• HOW TO COMPLETE THIS TASK: Below are some entries. Transcribe the lines from the one holding "Task: Click 'Add" to the one holding "Task: Open the r/Spiderman community avatar", inclusive, but not the pictures among them.

• INPUT DATA:
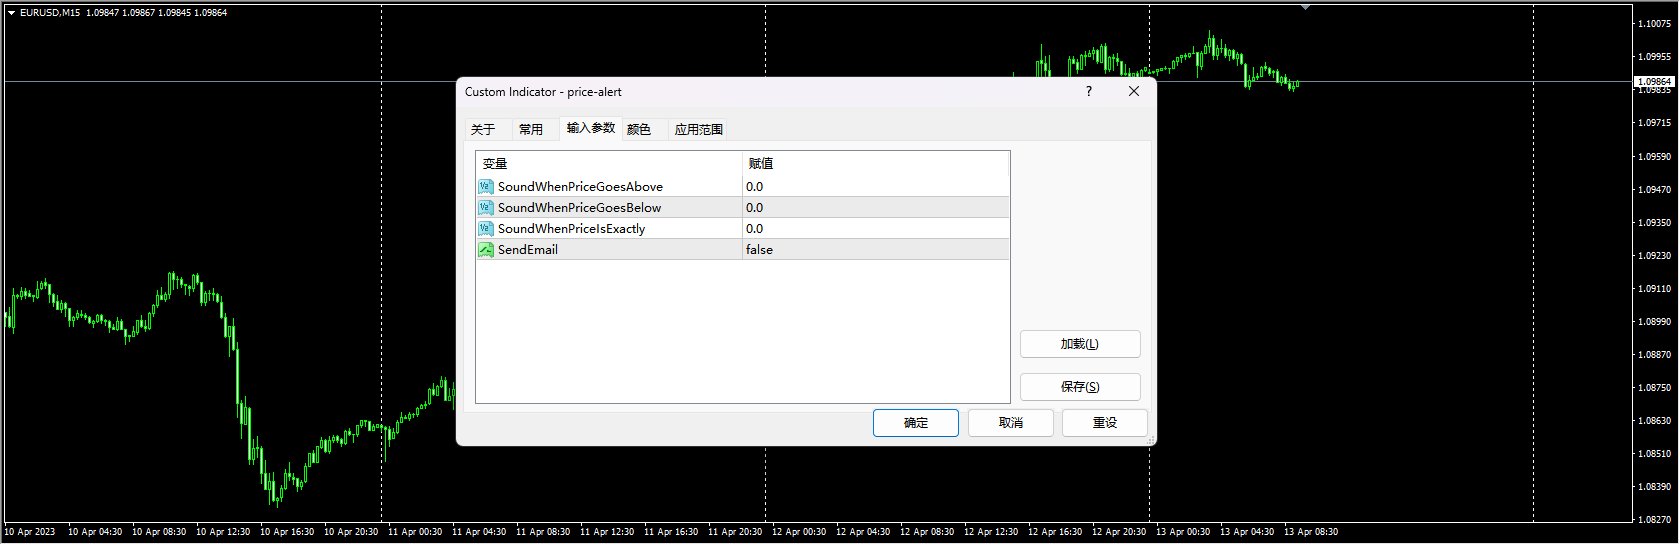
Task: Click the SoundWhenPriceIsExactly variable icon
Action: [486, 229]
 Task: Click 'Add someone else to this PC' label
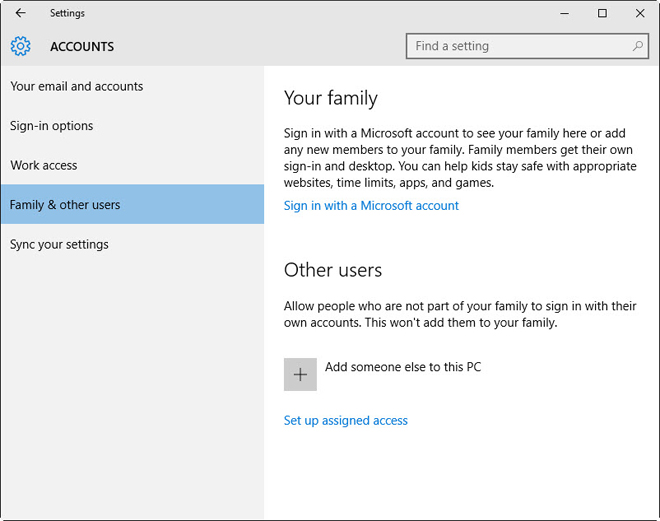click(x=403, y=367)
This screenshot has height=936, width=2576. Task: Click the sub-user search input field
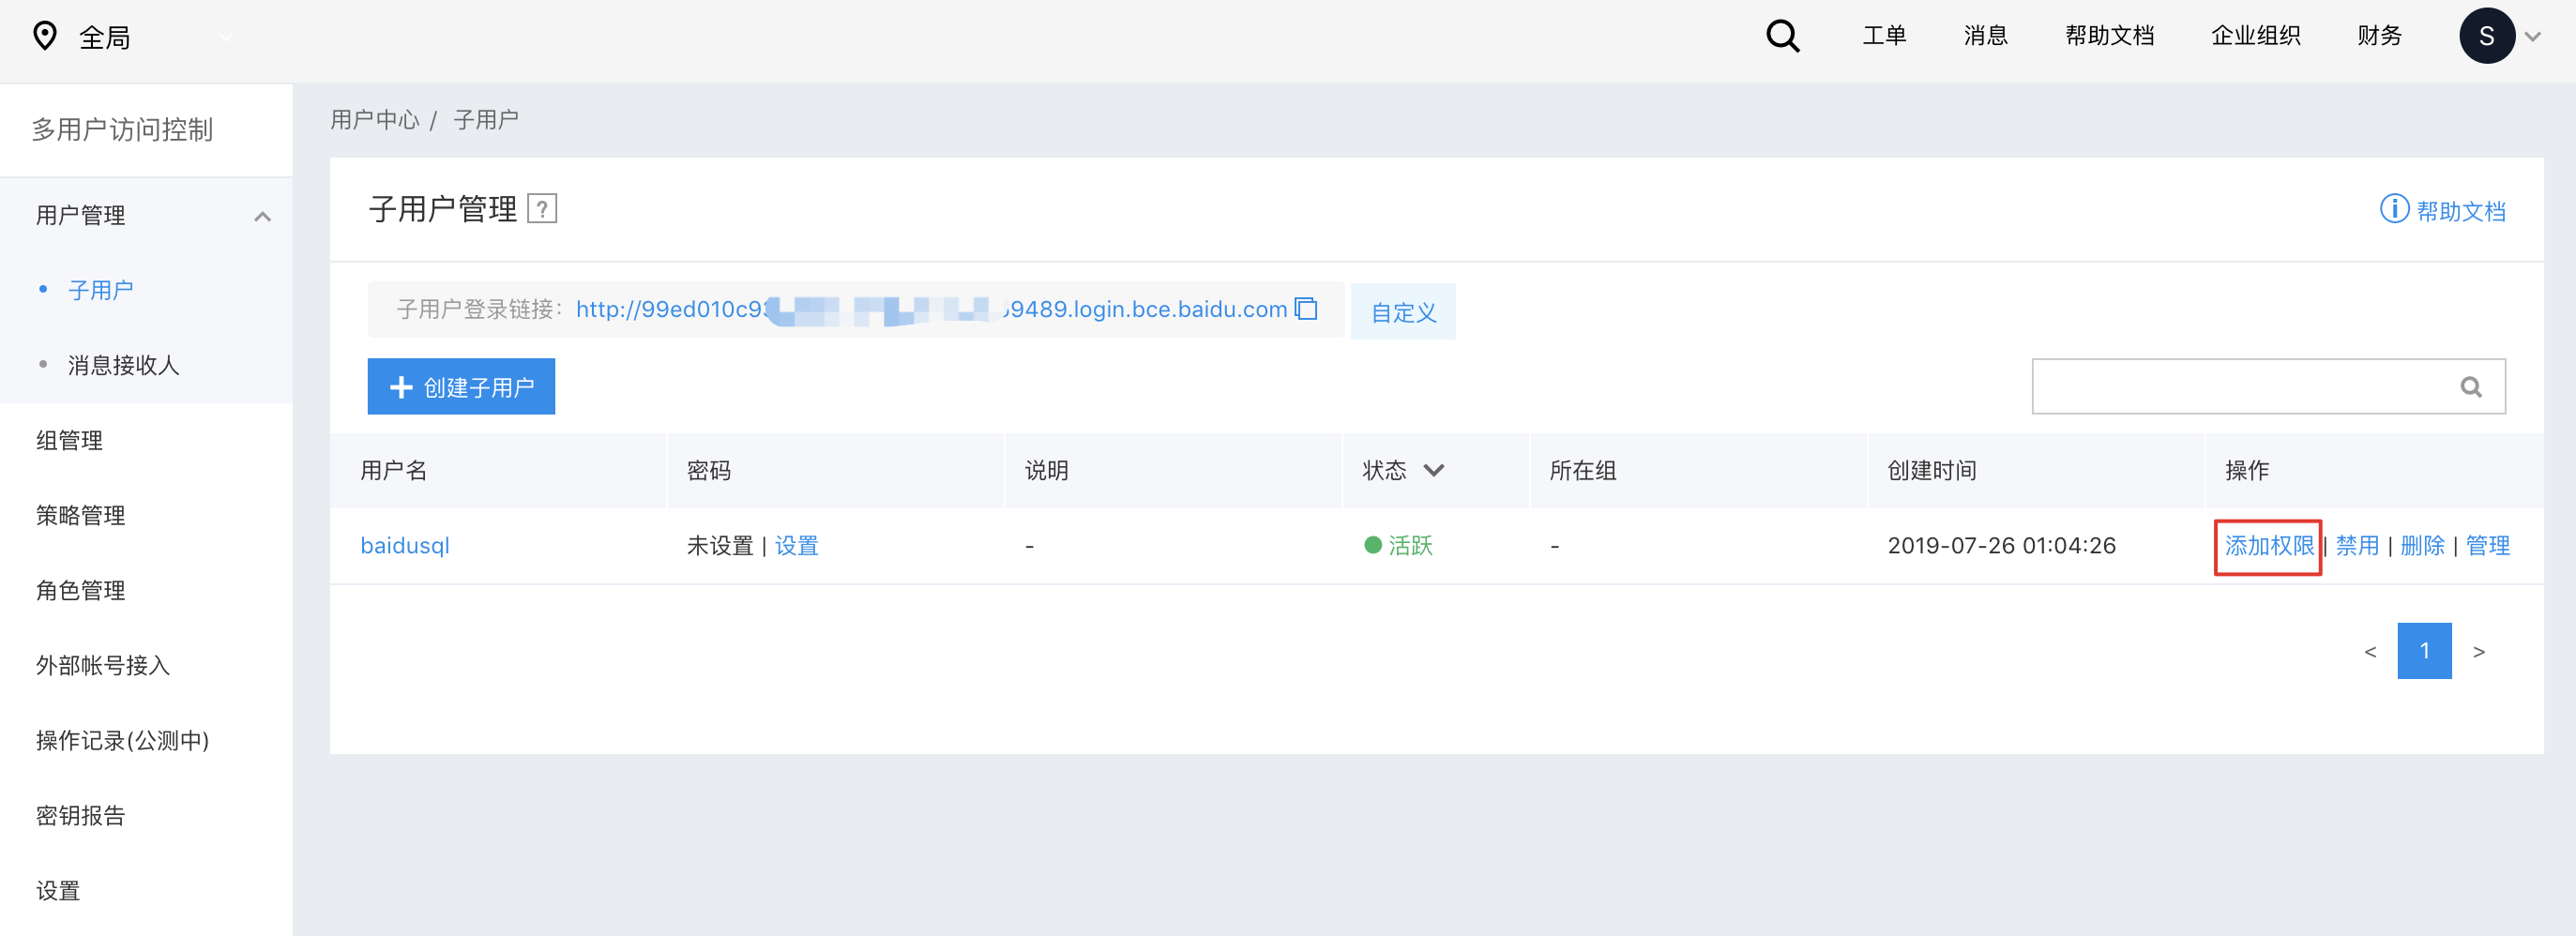2240,387
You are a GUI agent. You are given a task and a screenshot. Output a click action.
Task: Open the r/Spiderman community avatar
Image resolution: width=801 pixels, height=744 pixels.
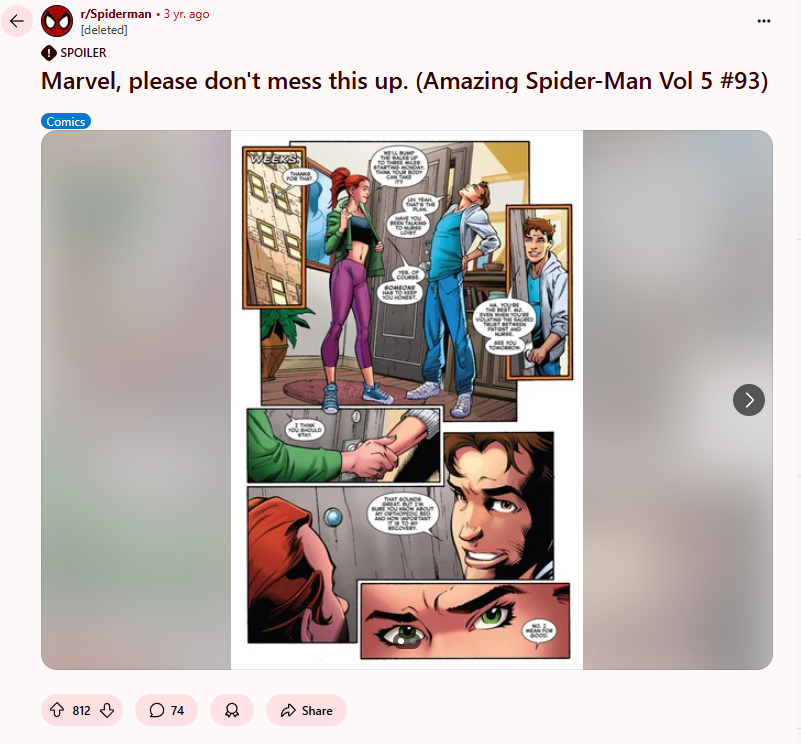coord(57,21)
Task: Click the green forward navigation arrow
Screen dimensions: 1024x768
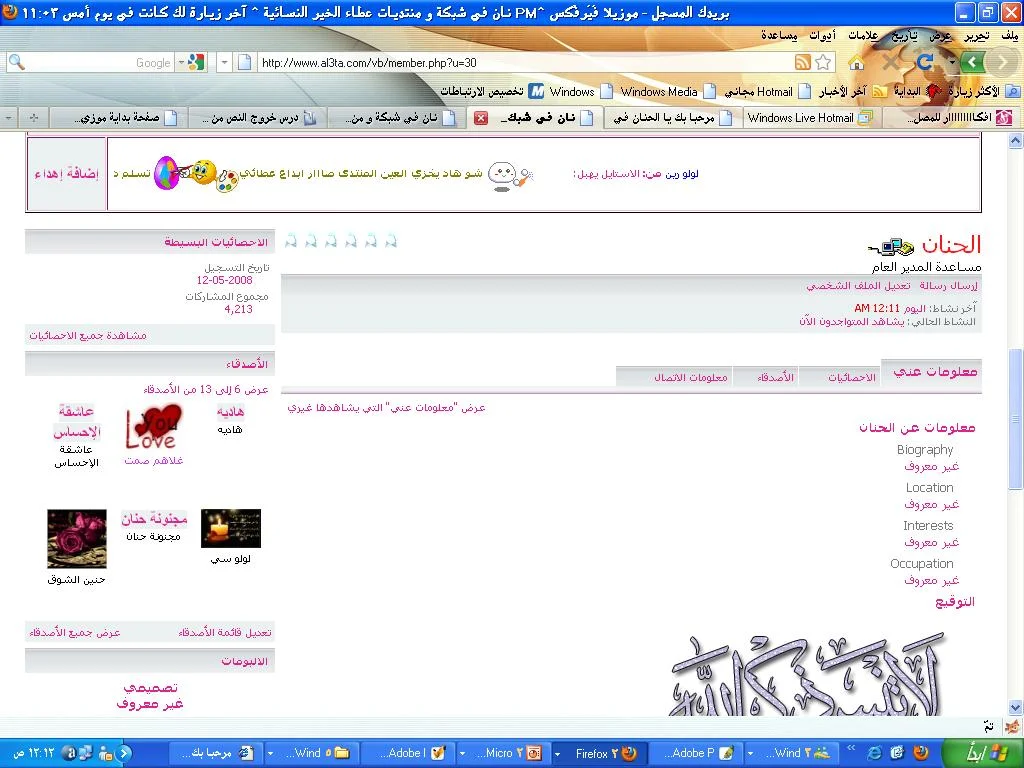Action: pyautogui.click(x=972, y=62)
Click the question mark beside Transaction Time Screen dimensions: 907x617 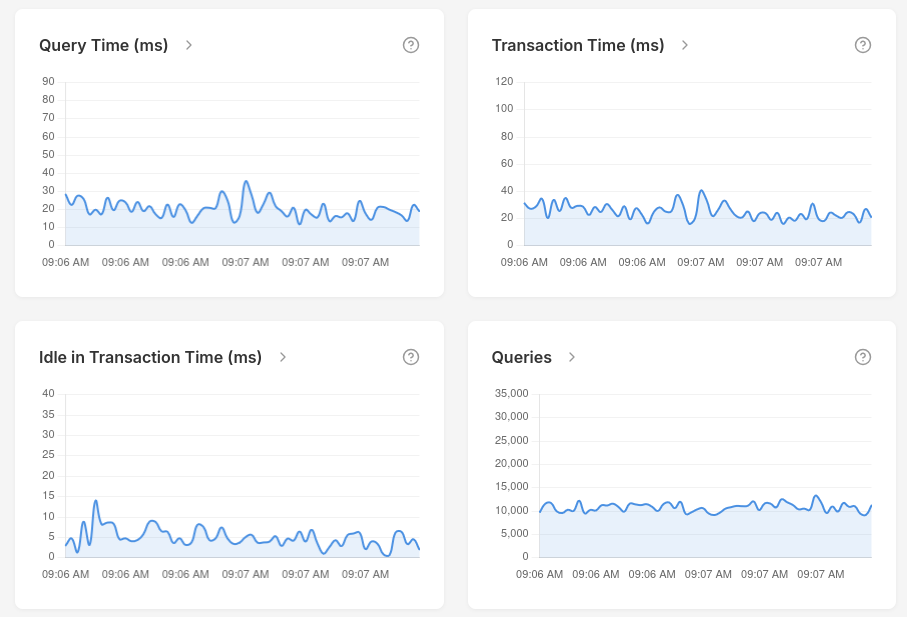coord(863,45)
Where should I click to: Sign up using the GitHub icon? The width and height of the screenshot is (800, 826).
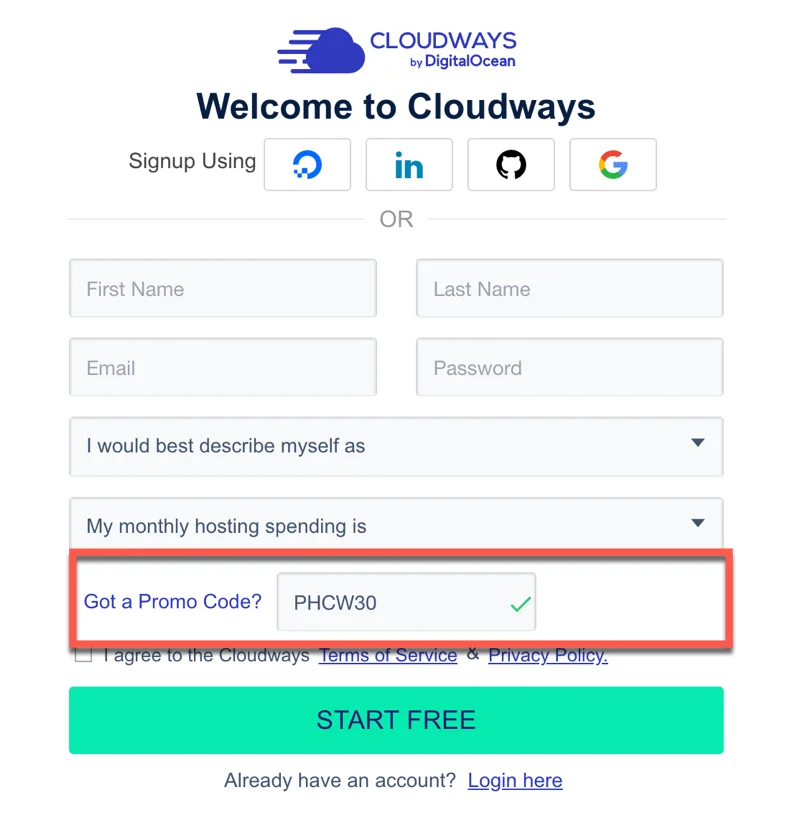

• RESPONSE AREA:
 Task: Click 'Add someone else to this PC' label
click(x=403, y=367)
This screenshot has height=936, width=2576. Task: Click the sub-user search input field
2240,387
You are a GUI agent. You are given a task and a screenshot. Output a click action.
Task: Open the r/Spiderman community avatar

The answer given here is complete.